Like many other countries, Australia has a special day of observance for honoring the men and women that fought and died for their country. Each person stops their normal routine to solemnly remember the brave and courageous heroes that gave the ultimate sacrifice.
Jump ahead to these sections:
- What is Remembrance Day in Australia?
- When is Remembrance Day?
- How Did Remembrance Day Get Started?
- How Do Australians Typically Celebrate Remembrance Day?
- Interesting Facts About Australian Remembrance Day
Whether you live in the land down under, you plan to visit, or you have Aussie friends, learning about Remembrance Day will help you honor and respect the fallen heroes of Australia.
What is Remembrance Day in Australia?
The entire country of Australia comes together to honor the men and women who fought and died in wars and conflicts on Remembrance Day. The day originally marked the official end of World War I and served to memorialize the World War I dead. After World War II, however, the day became an opportunity to remember the ultimate sacrifice of all service members over the years.
Difference between Anzac Day and Remembrance Day
Remembrance Day and Anzac Day both offer opportunities to honor the men and women who have fought on behalf of their nation.
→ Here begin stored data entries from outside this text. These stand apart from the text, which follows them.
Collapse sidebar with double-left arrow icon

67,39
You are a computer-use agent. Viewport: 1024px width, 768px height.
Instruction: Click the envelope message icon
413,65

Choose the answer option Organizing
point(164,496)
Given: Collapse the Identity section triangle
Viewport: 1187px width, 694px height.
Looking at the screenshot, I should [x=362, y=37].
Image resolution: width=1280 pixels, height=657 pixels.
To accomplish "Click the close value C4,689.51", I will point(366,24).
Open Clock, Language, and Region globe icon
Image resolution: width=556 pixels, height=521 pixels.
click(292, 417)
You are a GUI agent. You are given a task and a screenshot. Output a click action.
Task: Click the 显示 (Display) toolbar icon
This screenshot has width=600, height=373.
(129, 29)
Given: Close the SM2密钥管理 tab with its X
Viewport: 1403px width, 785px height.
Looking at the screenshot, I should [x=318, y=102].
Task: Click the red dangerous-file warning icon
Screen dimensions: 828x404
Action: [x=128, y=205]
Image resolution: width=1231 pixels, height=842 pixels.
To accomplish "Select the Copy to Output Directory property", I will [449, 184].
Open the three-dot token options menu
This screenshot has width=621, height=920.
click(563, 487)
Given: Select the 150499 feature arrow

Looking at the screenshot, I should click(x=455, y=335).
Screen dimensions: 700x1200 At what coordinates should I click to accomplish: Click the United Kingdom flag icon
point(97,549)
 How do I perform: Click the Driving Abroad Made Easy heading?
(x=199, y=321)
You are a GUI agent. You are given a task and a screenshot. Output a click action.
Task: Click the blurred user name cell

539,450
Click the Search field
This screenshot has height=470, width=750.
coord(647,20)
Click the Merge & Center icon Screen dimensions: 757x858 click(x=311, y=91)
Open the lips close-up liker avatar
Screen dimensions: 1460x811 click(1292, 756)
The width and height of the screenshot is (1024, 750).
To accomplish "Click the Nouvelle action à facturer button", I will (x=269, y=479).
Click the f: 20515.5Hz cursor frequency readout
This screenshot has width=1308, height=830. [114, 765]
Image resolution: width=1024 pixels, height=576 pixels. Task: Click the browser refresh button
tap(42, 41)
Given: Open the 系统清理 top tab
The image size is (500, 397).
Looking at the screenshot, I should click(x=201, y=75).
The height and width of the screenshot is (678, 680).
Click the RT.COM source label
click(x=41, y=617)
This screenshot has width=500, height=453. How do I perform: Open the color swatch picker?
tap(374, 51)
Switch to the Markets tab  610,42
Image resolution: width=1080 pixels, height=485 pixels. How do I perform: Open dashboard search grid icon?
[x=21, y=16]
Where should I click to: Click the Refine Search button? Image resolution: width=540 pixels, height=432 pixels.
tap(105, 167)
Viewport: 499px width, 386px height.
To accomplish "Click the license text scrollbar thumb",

Though the two days share some similarities, they are distinct and unique in what each stands for. Together, these two days are for honoring veterans and fallen soldiers.
Remembrance Day is similar to Memorial Day in the United States, in which the nation honors all those who have given their lives for their country while serving in the armed forces. This day honors all fallen heroes from past wars and conflicts. Remembrance Day offers numerous traditions and customs that people across the country uphold.
Fast Fact: Remembrance Day originally marked the end of World War I, known as Armistice Day.
Anzac Day is similar to Veteran’s Day in the United States and it honors the men and women who have served in the military by saying, "Thank you for your service." It also recognizes the sacrifices they made to serve their country and honor them in a special way through parades, marches, reunions, celebrations, and other events.
Fast Fact: Anzac Day originally marked the day that Australians landed on the Gallipoli Peninsula at the beginning of World War I.
When is Remembrance Day?
Remembrance Day commemorates the end of World War I, or Armistice Day, which landed on November 11, 1918. Ever since, November 11 has been set aside as a day to solemnly remember and honor those who gave the ultimate sacrifice for their country.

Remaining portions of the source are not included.